**課題 1**
課題文について、次の問いに答えなさい。
(a) 筆者によれば、単価がいかに低くても、何を割らないかぎり真の赤字にはならないか。
(b) 筆者は、人件費や技術料などをどのような単位で考えるべきだとしているか。
(c) 床下に投げ捨ててある工事の廃材を見て、N建設のYさんは何をしたか。
**課題 2**
課題文の最後の文に続けて、その先を書き進めなさい。

**課題文**

══════════

この考え方の致命的なミスは、いかに単価が低かろうが、原材料
費を割らないかぎりは真の赤字にはならないということを知らな
いことだ。

 どうしても原材料費プラス人件費、技術料、経費などを上乗せ
したくなるのが間違いである。人件費、技術料などは月間のグロ
スで考えることであって、時間単位に割り振ることは間違いなの
に、どうしてもそれを認めたくないのだろう。

 二つめは時間単位の人件費とはいうが、客が来ない時の時間単
位の人件費はいったいどうなっているのかということだ。もしく
は客が来ないときに垂れ流しになっている時間あたり技術料はど
うなっているのか。ここは全くといっていいほど見てはいない。

 ただ客が来ないと嘆いているだけである。

 しかも、客が来なければ、月間の粗利額は減り、それをまかな
うためにさらに客単価をつり上げてしまう。これでは客のほうは、
ますます安い店に流れていってしまうのは当然のことである。

 私の団地の床屋も早くこの現実に気づいてプライシングの考え方
を改めれば、もっと客数が増えて儲かるのにと思うのだが。

■口コミで広がっている建設会社がある

 N建設は地方の中堅どころである。大手がは共事業の受注を押
さえているために、下請けも多いのだが、なぜかこのN建設は口
コミで一般住宅建設、改装等の受注が多い。

 ちなみに私の事務所、自宅も昨年N建設にお願いしたのだが十
分に満足している。

 自宅の改装工事は誰でも興味はあるし、心配でもあるので何回
となく視察にいったのだが、床をはがすと二十年前のずさんな工
事がよく分かった。床材は貧弱でたわむし、横木も細く、釘にい
たってはパラパラとしか打ってはいなかった。しかも床下には工
事の廃材が投げ捨ててある。これを見てN建設のYさんは、無料
で廃材の撤去、運搬をしてくれた。

══════════

**保存データ**
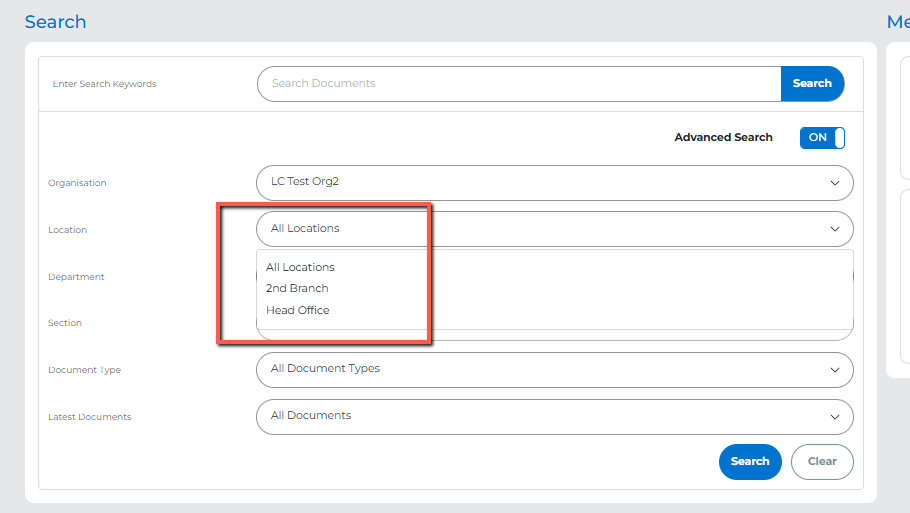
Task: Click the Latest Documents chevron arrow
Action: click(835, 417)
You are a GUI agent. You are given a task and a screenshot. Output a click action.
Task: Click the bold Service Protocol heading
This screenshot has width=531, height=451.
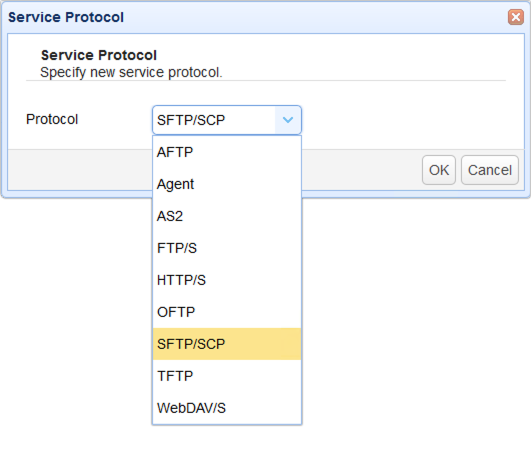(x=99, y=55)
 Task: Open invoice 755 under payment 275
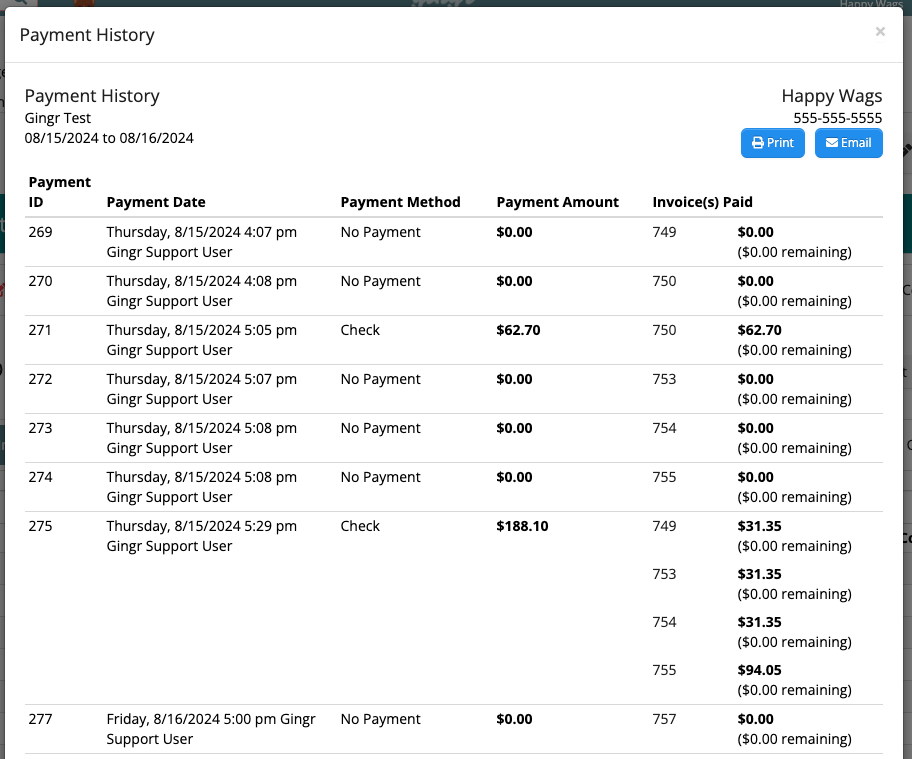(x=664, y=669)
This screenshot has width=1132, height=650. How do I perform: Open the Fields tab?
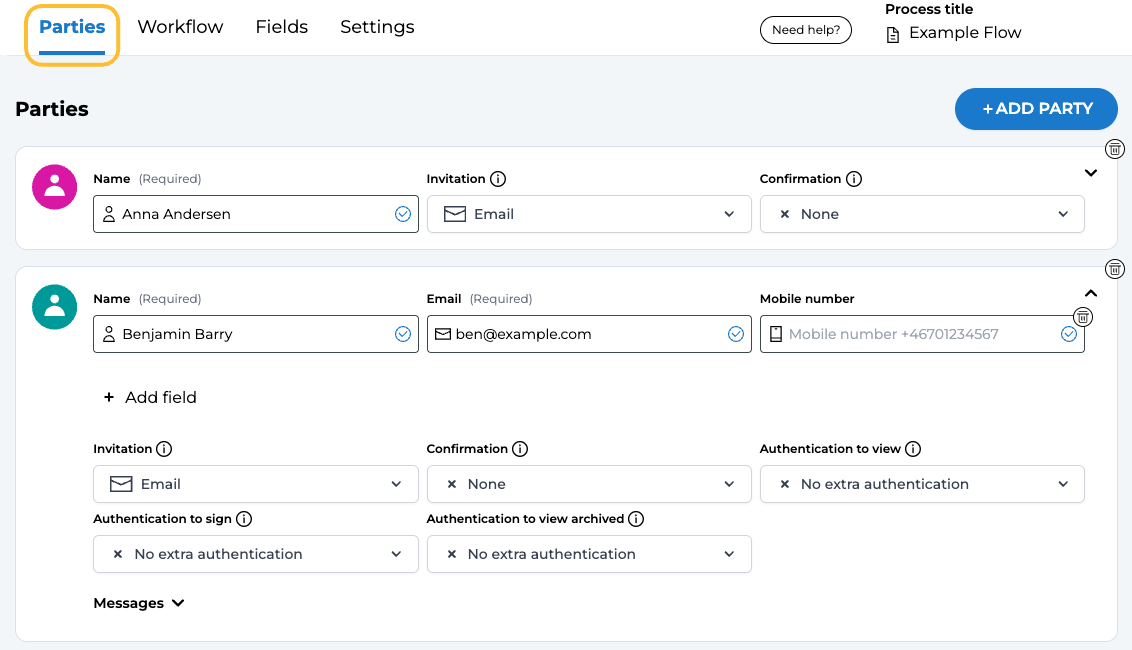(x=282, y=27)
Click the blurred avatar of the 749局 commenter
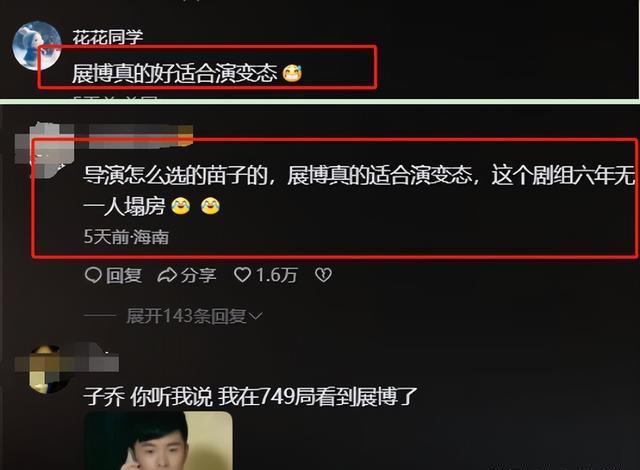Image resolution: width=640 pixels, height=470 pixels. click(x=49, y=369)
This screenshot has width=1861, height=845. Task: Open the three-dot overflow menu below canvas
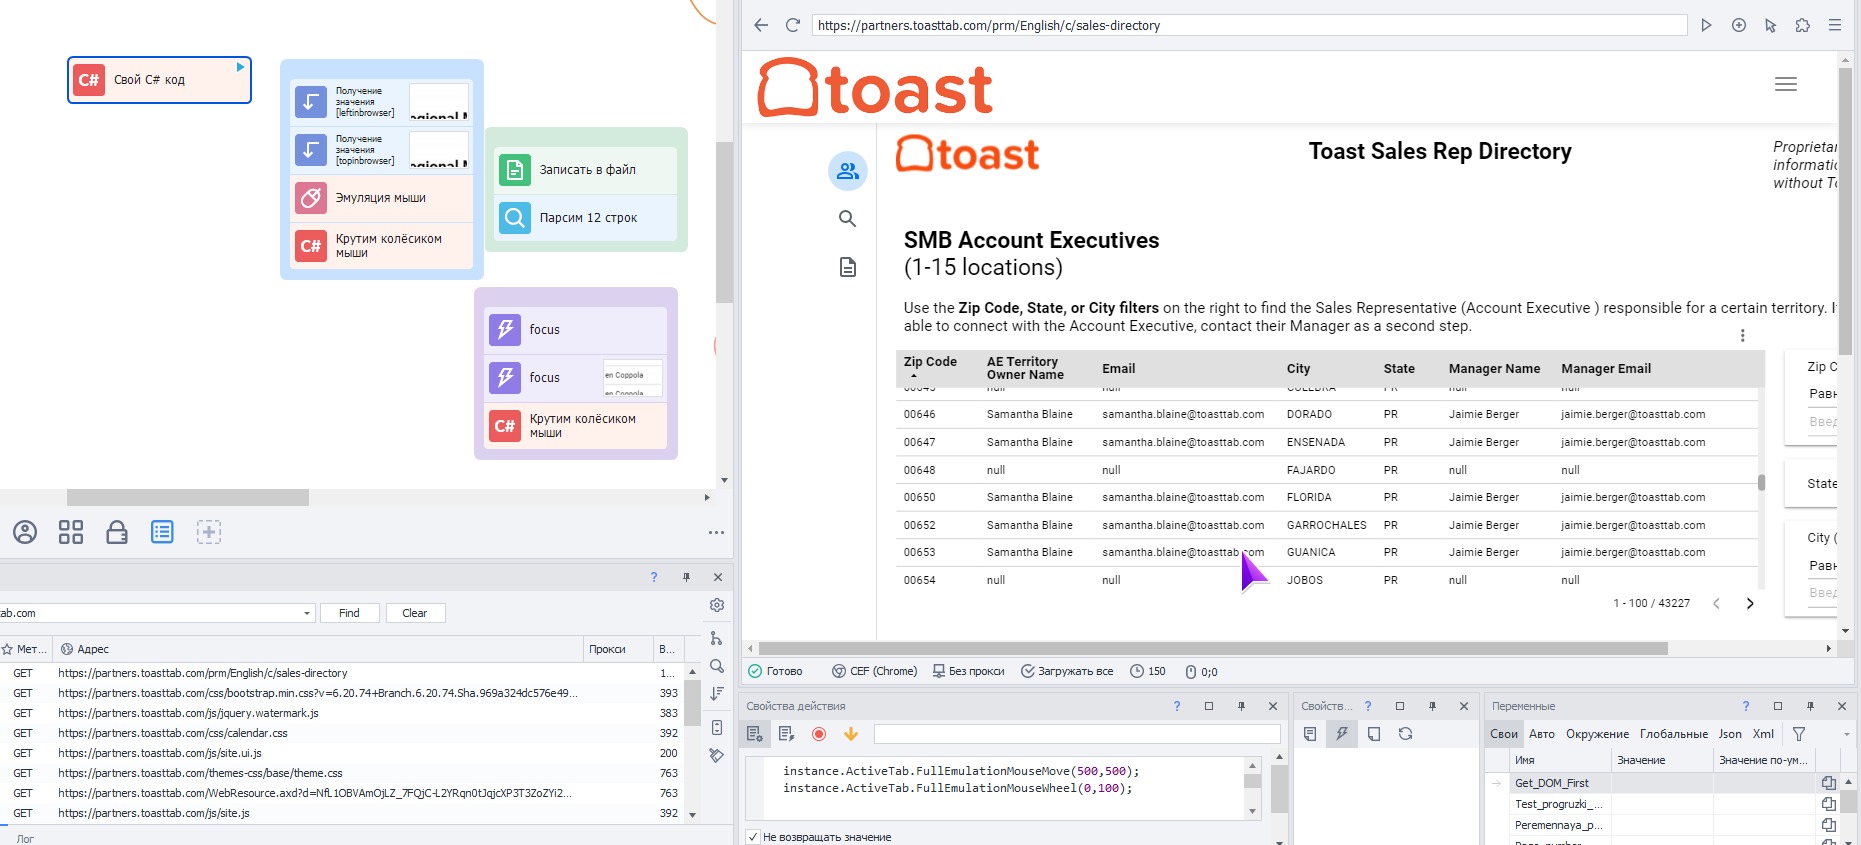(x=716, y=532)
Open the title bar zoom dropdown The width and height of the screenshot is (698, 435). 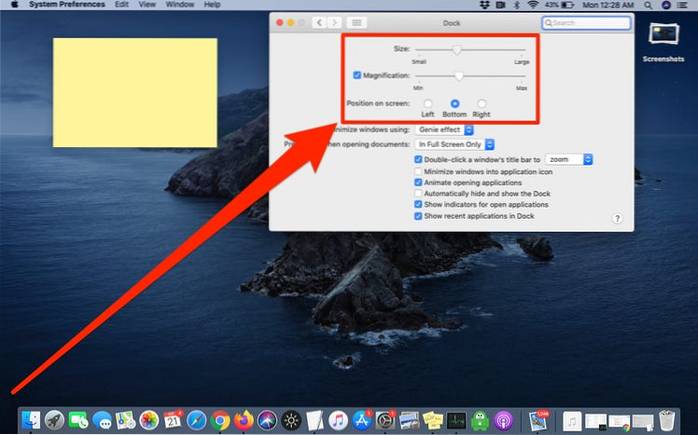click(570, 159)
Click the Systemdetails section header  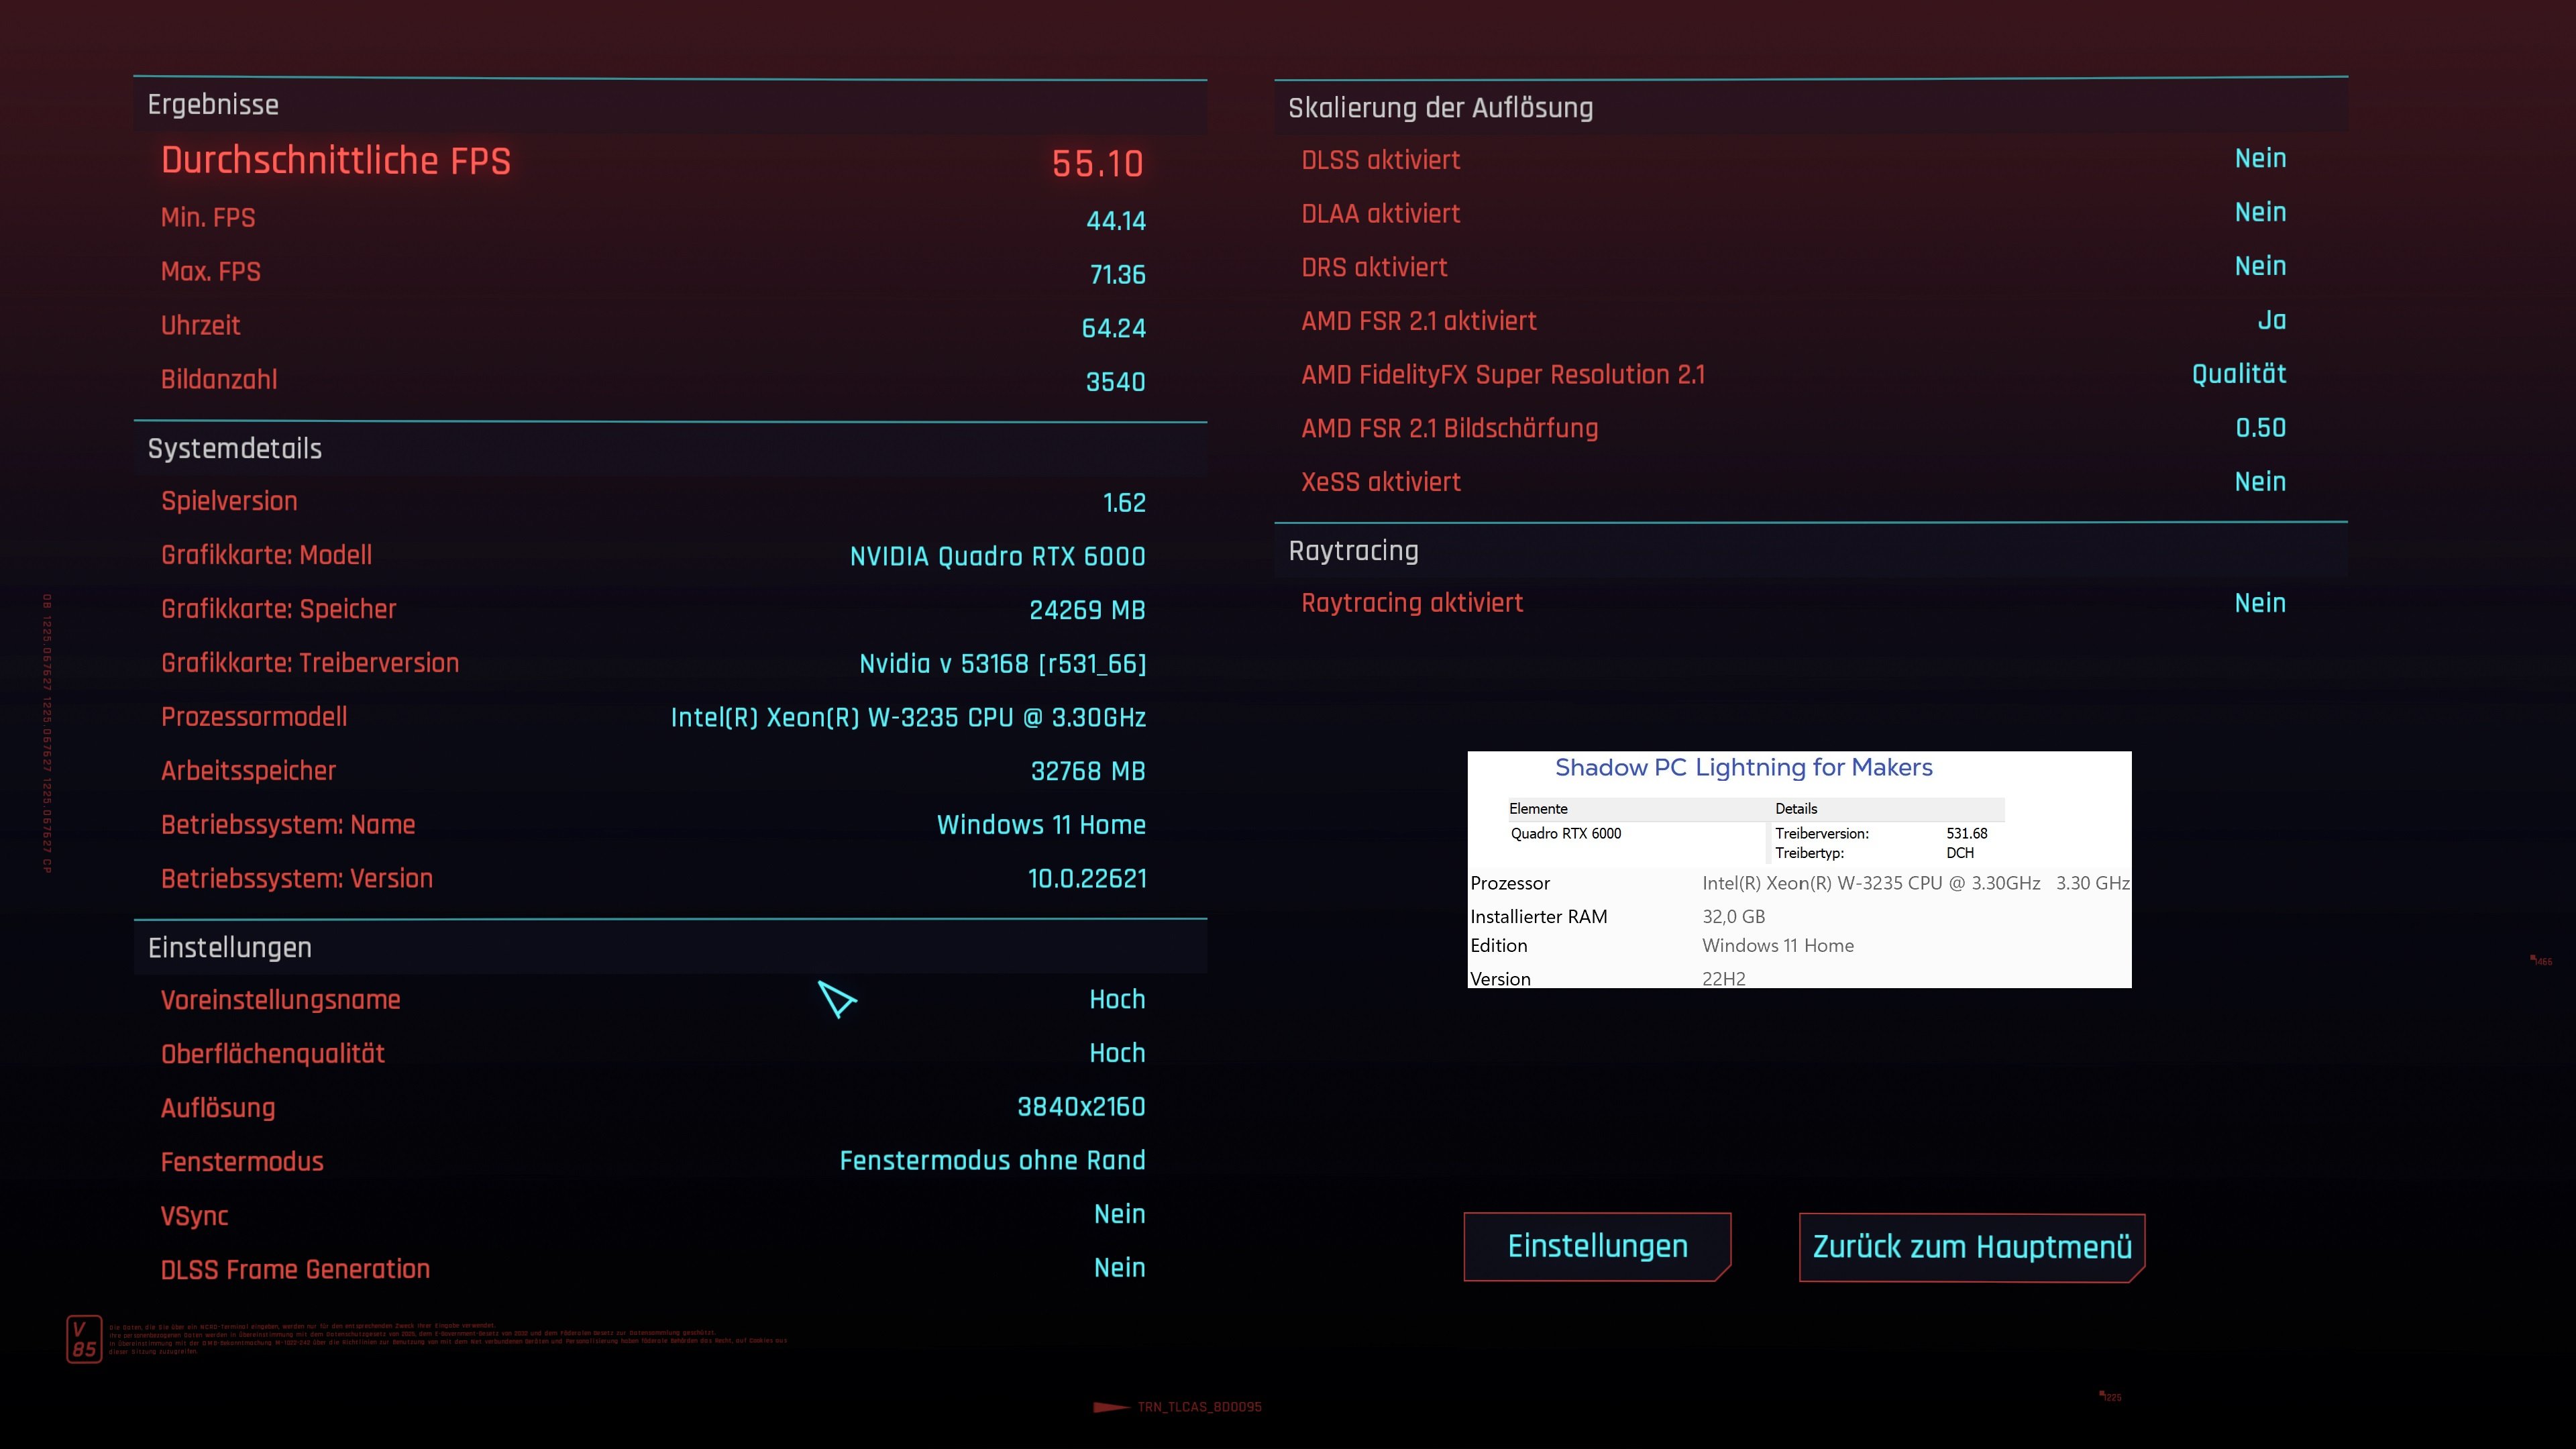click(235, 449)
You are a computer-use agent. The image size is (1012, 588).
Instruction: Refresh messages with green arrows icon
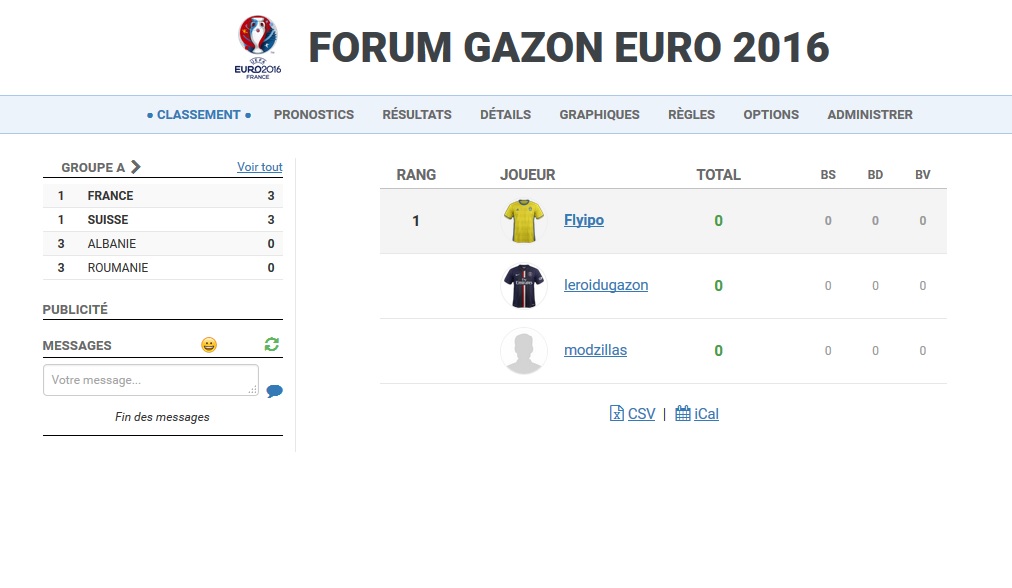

══════════

**解答 1**
(a) 原材料費
(b) 月間のグロス
(c) 無料で廃材の撤去、運搬をした。

**解答 2**
 また、横木も床材も頑丈なもので、釘もこれでもかと打ってく
れたので、まるで体育館のように頑丈な床に変身した。この様子
を子供達も見ていたが、本当に親切に工事の内容やこれからどう
なるかなども教えてくれた。

 年末になるとYさんと若手が脚立を持って自宅を訪れた。聞く
と顧客サービスで雨どいの掃除をしているのだとか。もちろん無
料だという。すっかりきれいにして帰っていった。

 また新年会をやるので、ぜひ参加してほしいというので、興味
もあったので参加してみたら、これも驚いた。昨年一年間で何ら
かの仕事をさせていただいた方、百名ほどを招いて一席設けてあ
った。社長の簡単な挨拶のあと宴席が始まったのだが、回りをみ
ると高齢者が多い。

 皆さんN建設のフアンのようで、私も隣りの方からさかんにN
建設の自慢話を聞いたが、今年は裏庭の壁の改装をするのだと言
っていた。また前に座ったご婦人は、子供部屋の改装をしたいと
もいっていた、。

 こうした話を酒を注ぎにきたN建設の営業マンにさかんにお年
寄りはするのであるが、営業マンは、いっこうに話にのってこな
い。 たぶん、こういう宴席では仕事の話をするなと経営者から
お達しがでているのだろう。

 しかし面白いもので、そうなるとますます「次はここの改装を
頼みたい」という話が出てくるものだ。こうして新年会が終わる
と、一階の出口には社長夫人が皆さんに花一輪を渡して見送って
いた。折しも雨が降っていたので急遽全員がタクシーチケットを
渡されて帰ることになった。

 N建設は、大手とまともに戦っても勝ち目はない。莫大な宣伝
費をかけても知名度は低いので、その分の経費はお客様に還元す
るのだといっていた。こうしてこれから高齢化社会に向かってい
るが、N建設は高齢者の口コミで派手ではないが着実に顧客を広
げている。

 この話を大手建設会社の経営者にしたところ、「我が社では決
して真似できない」と驚き、しかも「いまは口コミが一番大事」
だといっていた。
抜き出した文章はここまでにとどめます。